EXERCISE DETAILS
Within the records below, find each line that holds the string "computer", then copy it.

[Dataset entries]
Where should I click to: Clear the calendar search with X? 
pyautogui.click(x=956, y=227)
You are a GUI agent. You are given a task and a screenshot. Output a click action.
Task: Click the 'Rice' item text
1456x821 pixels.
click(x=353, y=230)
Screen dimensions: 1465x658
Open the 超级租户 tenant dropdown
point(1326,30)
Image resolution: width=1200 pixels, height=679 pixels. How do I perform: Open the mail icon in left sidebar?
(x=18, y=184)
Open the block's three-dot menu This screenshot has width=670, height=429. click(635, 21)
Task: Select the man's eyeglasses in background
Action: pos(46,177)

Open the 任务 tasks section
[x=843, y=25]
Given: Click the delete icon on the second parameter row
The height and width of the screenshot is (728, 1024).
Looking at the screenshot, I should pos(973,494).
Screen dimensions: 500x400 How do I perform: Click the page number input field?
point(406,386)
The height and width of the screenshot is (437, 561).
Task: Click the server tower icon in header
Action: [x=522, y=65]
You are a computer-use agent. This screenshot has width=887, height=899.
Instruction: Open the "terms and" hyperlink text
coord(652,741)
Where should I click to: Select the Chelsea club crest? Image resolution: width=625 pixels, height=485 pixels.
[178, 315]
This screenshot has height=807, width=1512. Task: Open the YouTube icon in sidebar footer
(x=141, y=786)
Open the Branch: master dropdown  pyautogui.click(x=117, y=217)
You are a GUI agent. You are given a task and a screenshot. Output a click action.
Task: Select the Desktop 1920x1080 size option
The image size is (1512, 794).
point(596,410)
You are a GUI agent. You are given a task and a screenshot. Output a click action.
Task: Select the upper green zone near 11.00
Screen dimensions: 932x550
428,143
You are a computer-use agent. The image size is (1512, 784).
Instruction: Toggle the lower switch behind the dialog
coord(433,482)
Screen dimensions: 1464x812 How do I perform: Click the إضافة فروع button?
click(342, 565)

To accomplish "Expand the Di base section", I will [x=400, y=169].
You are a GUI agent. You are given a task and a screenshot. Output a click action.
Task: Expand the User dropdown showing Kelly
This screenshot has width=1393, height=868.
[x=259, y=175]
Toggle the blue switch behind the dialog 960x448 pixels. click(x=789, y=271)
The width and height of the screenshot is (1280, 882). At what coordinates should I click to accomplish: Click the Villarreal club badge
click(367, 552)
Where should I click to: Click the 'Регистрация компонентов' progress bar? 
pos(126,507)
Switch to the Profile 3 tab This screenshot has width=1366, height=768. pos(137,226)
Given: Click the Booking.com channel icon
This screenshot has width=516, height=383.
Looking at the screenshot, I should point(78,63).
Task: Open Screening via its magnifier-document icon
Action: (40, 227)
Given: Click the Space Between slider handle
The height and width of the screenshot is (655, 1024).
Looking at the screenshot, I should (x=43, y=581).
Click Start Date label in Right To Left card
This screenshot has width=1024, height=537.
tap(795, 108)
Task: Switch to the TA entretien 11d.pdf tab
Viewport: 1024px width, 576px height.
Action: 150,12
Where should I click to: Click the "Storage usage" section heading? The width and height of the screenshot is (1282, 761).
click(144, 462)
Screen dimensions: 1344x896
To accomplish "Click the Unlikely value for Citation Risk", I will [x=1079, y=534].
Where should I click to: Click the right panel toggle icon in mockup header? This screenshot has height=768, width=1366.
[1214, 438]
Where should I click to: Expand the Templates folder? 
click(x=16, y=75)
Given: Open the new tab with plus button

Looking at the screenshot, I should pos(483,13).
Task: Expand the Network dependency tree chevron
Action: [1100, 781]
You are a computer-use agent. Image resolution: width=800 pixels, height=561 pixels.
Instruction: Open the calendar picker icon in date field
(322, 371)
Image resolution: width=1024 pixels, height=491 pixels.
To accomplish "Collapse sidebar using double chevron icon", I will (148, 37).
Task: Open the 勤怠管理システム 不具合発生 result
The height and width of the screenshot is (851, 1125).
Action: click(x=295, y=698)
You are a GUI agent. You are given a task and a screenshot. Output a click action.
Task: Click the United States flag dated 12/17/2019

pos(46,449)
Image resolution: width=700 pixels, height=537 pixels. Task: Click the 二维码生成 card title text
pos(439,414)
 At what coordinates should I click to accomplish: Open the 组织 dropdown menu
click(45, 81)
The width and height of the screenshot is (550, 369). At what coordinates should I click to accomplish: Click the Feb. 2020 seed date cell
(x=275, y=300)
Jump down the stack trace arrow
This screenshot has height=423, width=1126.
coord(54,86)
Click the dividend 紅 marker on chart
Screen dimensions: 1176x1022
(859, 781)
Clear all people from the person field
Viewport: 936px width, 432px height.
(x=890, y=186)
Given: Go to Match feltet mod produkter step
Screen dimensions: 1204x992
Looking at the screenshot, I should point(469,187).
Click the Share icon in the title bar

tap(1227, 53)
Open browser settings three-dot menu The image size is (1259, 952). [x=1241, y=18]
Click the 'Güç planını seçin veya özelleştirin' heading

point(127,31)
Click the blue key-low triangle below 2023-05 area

SOLUTION FOR THIS PROBLEM
You are a computer-use agent. This screenshot has width=887, height=899.
You are a computer-use agent. The image size is (1512, 784).
You are a computer-use agent. Image resolution: width=800 pixels, height=561 pixels.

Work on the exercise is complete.